In fact, access to finance will be a major constraint for all non-fossil fuel energy sources. An estimate by researchers at the TISS puts the total investments required to achieve the 40 per cent goal as Rs.30-35 lakh crore (about a third of India’s annual GDP) over the next 15 years. According to the document, NITI Aayog (National Institution for Transforming India) has estimated that the cost towards mitigation activities for moderate low carbon development, which would include investments towards renewable energy sources, would be around $834 billion (about Rs.50 lakh crore) up to 2030.

The third major component of the INDC India presented is the creation of an additional carbon sink of 2.5 to three billion tonnes of CO equivalent through additional forest and tree cover by 2030. According to the Ministry, forests and tree cover has increased from 23.4 per cent in 2005 to 24 per cent of India’s geographical area (which is about 330 million hectares) in 2013. In terms of carbon sink capacity, this is stated to be an increase by about 5 per cent, from 6,621.5 million tonnes of CO equivalent in 2005 to 6,941 million tonnes in 2013. The INDC document says that initiatives like the Green India Mission aim to further increase the forest/tree cover to the extent of 5 million ha and improve the quality of forest/tree cover on another 5 million ha of forest/non-forest lands, which is expected to enhance the carbon sequestration by about 100 million tonnes CO equivalent annually towards the stated goal for 2030. And, eventually, 33 per cent of the total area will be brought under forest cover, says the document. As in the case of power generation, there is an apparent contradiction here too.

As D. Raghunandan of the Delhi Science Forum points out in an article posted on the DSF website: “[The document] also continues to bracket this with tree cover and casually speaking of ‘compensatory afforestation’ for various infrastructure or industrial projects.” Indeed, according to the document, there is a proposed devolution of about $6 billion under compensatory afforestation to the States. “The ecological services performed by a forest are not merely carbon sequestration in trees but also by the vast diversity of flora and the soil. Loss of forest therefore simply cannot be ‘compensated’ by planting trees somewhere else,” says Raghunandan. “Contrary to the rosy picture painted in the INDC, the present government is pursuing policies for dismantling environmental regulations, especially pertaining to forests, in order to favour extractive and other industries, infrastructure such as highways, and so on,” he adds.

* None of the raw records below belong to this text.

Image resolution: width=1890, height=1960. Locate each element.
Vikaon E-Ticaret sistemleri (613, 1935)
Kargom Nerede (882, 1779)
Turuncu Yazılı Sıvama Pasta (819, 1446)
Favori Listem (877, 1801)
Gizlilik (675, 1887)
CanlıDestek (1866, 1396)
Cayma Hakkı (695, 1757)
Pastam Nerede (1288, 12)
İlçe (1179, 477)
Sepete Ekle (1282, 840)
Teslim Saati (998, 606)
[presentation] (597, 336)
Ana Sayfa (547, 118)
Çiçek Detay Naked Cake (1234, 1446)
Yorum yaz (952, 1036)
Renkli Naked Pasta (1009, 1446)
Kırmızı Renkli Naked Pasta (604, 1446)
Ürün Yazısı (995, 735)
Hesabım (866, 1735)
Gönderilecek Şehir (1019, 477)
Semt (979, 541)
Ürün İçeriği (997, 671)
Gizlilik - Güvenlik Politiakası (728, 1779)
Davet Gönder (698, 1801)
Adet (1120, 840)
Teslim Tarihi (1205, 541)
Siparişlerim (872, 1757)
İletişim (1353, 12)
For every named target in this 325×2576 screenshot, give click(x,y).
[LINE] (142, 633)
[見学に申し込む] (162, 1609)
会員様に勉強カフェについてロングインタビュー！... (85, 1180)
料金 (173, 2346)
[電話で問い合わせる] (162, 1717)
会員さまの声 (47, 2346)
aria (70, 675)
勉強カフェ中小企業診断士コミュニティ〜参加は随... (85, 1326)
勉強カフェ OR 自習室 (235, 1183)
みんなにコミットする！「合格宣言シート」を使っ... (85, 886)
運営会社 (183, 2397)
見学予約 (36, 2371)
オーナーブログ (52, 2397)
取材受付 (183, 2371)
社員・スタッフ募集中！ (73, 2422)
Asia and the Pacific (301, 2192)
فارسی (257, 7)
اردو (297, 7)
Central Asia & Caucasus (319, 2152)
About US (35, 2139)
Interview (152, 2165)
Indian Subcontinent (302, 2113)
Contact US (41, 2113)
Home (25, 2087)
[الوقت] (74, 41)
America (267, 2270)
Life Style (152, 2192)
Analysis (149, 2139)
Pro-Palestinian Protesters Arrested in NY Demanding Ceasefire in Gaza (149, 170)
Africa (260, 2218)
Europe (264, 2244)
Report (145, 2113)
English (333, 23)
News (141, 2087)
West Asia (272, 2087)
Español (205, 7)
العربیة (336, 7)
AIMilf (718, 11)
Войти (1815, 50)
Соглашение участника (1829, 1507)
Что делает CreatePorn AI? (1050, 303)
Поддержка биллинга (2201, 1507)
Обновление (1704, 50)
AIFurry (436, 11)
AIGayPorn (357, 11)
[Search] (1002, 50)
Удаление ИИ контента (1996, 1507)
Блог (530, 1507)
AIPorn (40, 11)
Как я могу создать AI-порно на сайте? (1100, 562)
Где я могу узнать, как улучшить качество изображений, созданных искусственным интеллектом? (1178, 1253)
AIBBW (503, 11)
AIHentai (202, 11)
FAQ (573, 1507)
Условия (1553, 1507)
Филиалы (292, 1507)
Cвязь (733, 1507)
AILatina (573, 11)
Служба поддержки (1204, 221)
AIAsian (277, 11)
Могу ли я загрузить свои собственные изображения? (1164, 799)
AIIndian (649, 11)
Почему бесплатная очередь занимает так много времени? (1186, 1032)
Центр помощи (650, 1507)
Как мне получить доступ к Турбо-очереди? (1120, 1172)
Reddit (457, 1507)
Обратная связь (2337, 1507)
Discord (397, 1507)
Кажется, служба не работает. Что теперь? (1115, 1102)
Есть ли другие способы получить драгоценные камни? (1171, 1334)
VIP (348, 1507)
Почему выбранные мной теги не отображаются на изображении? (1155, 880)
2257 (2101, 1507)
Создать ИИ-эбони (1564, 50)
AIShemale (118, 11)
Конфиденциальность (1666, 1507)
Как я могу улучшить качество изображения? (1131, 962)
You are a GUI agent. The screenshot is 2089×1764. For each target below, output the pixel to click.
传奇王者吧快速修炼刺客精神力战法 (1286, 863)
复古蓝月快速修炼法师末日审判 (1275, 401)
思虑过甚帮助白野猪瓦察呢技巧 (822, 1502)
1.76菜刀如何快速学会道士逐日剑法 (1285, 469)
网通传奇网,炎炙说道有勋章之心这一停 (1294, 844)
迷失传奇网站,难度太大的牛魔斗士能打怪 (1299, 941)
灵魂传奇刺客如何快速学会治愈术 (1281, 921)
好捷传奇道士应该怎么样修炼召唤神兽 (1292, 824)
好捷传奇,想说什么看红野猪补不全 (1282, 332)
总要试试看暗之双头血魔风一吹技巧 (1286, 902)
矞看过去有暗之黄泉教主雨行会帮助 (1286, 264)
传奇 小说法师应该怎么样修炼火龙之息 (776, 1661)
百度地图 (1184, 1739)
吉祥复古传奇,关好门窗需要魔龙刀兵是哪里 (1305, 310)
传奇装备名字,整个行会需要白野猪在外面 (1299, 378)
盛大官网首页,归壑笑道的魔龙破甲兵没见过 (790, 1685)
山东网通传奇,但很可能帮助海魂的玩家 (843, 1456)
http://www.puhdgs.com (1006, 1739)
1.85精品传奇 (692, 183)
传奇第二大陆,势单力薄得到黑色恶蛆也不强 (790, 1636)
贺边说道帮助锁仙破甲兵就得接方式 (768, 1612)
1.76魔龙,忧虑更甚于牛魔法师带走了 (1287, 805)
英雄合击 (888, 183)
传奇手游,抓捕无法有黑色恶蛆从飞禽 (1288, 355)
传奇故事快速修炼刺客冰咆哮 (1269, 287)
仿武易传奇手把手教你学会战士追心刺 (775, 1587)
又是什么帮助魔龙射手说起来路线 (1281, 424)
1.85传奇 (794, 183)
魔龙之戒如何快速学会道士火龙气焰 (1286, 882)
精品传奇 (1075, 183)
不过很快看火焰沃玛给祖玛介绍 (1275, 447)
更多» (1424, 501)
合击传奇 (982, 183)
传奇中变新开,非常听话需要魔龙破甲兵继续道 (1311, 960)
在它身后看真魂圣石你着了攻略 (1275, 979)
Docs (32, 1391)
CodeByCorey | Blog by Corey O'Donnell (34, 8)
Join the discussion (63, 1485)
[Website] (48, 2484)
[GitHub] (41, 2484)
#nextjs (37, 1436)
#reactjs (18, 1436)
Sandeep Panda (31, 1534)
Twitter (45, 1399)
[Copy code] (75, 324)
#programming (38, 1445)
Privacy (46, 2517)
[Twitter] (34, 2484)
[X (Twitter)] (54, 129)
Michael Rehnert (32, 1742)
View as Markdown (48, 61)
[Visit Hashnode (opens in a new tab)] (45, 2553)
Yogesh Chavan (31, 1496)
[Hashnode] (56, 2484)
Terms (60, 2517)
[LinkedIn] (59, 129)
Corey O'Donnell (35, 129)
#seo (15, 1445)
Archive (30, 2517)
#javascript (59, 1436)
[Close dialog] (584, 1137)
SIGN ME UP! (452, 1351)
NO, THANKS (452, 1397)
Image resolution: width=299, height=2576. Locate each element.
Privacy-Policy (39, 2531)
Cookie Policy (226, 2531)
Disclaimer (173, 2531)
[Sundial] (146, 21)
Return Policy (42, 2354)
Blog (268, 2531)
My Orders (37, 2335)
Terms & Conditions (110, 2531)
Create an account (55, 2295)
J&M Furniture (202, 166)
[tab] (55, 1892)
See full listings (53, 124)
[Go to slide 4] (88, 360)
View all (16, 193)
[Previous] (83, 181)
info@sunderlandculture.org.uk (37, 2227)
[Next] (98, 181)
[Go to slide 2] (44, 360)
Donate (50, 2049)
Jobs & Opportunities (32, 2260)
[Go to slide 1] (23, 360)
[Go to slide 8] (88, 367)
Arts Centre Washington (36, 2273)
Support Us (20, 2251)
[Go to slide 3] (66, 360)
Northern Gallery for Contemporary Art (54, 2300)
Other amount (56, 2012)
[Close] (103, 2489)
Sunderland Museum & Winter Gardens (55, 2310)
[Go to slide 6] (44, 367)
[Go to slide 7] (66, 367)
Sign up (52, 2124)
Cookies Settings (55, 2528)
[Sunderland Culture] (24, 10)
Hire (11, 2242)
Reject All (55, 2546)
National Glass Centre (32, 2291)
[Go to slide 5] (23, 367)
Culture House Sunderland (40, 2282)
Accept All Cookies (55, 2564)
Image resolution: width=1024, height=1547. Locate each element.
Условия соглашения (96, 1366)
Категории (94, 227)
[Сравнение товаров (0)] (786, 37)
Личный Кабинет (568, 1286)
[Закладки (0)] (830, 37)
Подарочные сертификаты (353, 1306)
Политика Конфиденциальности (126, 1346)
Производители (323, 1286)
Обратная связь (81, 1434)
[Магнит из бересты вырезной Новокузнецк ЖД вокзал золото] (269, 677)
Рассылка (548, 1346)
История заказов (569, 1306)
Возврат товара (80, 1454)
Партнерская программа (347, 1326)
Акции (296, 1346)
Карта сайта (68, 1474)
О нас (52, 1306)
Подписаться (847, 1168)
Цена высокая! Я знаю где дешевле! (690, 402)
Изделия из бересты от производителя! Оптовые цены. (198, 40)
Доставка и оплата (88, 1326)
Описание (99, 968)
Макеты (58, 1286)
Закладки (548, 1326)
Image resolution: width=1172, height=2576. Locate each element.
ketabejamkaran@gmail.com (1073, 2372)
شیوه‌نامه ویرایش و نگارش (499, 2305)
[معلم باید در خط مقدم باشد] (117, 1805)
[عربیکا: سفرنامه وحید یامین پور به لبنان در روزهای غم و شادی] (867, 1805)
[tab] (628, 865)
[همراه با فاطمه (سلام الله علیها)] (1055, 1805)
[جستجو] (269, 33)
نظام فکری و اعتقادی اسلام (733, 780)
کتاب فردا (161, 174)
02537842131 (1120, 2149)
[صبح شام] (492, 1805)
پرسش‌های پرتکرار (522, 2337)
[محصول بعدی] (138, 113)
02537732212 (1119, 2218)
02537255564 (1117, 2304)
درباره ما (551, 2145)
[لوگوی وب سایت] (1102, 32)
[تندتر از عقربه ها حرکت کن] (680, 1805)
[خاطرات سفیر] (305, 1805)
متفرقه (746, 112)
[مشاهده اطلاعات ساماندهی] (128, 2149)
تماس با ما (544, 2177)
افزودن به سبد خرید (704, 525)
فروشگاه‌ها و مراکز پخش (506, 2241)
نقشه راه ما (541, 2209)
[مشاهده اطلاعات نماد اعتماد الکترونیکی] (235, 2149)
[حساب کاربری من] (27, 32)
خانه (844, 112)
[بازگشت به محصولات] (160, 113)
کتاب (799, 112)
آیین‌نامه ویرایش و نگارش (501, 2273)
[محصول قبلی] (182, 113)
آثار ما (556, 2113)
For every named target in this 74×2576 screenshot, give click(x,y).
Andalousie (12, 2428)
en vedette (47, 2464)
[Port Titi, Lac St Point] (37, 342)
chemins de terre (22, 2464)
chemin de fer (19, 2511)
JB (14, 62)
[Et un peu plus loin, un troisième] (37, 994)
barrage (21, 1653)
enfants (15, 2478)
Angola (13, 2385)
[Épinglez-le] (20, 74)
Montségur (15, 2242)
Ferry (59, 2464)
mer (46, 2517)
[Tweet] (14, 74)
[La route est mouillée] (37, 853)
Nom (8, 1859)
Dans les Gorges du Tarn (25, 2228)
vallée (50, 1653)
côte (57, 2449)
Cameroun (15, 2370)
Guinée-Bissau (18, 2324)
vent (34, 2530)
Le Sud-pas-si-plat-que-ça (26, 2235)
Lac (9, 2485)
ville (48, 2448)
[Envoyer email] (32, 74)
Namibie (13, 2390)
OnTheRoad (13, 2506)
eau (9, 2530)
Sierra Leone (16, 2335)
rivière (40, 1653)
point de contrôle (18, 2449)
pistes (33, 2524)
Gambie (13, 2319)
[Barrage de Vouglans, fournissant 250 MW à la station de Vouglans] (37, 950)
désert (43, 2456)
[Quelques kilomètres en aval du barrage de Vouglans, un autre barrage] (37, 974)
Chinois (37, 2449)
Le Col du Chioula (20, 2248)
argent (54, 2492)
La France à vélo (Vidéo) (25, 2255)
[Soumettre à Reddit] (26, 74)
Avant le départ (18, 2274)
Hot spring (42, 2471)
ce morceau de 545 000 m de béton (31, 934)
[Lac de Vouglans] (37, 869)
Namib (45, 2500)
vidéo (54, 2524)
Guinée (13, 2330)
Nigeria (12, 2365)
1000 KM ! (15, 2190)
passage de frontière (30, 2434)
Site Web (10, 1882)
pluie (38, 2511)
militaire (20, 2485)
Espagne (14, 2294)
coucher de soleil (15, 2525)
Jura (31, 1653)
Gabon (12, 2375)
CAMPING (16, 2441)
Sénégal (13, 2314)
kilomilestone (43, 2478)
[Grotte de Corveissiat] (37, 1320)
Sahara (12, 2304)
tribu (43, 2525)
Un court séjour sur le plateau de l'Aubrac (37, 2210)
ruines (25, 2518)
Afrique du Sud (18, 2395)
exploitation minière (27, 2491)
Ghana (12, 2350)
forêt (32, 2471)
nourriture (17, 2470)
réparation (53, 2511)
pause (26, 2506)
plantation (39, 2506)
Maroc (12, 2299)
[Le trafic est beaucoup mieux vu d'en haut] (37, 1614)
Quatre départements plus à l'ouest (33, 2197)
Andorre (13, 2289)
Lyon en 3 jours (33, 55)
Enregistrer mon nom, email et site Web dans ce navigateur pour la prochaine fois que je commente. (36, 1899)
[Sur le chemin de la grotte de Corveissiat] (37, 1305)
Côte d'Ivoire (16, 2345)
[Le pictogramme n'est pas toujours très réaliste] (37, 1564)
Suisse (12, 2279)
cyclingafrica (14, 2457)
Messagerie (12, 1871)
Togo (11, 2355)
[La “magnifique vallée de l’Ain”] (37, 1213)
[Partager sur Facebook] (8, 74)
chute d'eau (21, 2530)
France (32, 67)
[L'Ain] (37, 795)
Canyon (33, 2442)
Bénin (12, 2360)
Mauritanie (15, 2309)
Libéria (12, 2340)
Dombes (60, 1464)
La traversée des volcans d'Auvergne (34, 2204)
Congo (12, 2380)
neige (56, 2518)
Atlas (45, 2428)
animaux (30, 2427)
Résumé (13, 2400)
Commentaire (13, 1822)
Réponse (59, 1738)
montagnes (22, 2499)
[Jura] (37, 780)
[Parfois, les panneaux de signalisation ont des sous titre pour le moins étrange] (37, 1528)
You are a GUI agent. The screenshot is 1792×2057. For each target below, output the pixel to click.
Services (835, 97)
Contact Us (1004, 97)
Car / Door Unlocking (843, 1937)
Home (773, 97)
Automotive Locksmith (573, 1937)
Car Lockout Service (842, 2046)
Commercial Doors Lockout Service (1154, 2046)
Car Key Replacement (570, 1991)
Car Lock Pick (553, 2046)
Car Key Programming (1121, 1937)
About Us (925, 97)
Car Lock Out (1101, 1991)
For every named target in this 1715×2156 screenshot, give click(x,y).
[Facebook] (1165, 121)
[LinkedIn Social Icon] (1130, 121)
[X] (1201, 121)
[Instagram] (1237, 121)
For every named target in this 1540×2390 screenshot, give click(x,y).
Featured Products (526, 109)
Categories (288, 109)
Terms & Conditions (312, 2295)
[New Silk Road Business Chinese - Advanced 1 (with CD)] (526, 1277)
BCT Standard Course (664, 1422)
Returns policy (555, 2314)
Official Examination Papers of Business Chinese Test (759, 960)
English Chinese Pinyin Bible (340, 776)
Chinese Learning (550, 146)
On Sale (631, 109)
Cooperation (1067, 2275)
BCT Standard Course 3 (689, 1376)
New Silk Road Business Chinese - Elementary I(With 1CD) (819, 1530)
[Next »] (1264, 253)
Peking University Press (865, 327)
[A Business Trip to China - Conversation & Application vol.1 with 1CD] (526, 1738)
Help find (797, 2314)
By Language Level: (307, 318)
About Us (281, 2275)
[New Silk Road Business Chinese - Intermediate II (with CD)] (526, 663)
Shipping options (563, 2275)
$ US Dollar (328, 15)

He also severely criticises the proposed implementation through the back door of the T.S.R. Subramanian Committee Report, which had been rejected by the relevant parliamentary committee after a public uproar. The new government recommendation is that only those areas with over 70 per cent canopy constitute “no-go” forest areas. “This,” he says, “would open up forests to ruthless exploitation supposedly to be offset by planting trees elsewhere.” Referring to a recent government circular that recommends handing over so-called degraded forest land to industries for commercial forestry and other purposes, he asks: “How can the 33 per cent forest cover target be taken seriously in such circumstances?”